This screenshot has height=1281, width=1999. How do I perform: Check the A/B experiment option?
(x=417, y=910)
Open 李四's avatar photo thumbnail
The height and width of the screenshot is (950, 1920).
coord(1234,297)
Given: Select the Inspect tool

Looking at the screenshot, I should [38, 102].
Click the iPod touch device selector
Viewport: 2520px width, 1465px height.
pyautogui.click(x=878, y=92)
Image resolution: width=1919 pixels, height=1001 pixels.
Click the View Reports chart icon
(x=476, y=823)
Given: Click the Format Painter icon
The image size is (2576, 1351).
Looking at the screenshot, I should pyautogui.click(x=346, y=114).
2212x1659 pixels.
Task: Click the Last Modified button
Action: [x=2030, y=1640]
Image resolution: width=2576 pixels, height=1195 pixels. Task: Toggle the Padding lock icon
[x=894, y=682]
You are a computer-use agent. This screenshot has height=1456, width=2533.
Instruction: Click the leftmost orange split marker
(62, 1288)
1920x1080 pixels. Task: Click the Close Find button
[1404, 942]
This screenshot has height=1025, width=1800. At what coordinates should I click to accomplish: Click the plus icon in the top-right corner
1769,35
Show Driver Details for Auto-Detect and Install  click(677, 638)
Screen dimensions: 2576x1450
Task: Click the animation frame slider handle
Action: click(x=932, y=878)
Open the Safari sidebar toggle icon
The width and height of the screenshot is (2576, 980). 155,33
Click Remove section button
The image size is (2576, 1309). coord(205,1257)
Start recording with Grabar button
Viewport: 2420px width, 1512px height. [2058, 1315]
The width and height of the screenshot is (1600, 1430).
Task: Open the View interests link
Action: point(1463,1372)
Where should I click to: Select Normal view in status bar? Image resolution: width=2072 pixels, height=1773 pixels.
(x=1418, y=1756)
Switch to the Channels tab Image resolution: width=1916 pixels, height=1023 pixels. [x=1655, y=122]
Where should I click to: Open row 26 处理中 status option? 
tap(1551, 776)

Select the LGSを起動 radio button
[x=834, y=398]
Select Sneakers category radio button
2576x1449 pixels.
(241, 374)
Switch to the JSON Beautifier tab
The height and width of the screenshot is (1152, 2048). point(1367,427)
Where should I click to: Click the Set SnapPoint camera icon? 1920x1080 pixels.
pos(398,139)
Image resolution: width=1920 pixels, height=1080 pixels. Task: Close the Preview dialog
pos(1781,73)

▶ Exercise objective
Reproduce, exactly and without additions, the run of lines from the start of the listing above to the line bearing "Given: Click the Format Painter icon", inclusive.

▶ Task response
This screenshot has height=1281, width=1999. How do I perform: Check the A/B experiment option?
(x=417, y=910)
Open 李四's avatar photo thumbnail
The height and width of the screenshot is (950, 1920).
coord(1234,297)
Given: Select the Inspect tool

Looking at the screenshot, I should [38, 102].
Click the iPod touch device selector
Viewport: 2520px width, 1465px height.
pyautogui.click(x=878, y=92)
Image resolution: width=1919 pixels, height=1001 pixels.
Click the View Reports chart icon
(x=476, y=823)
Given: Click the Format Painter icon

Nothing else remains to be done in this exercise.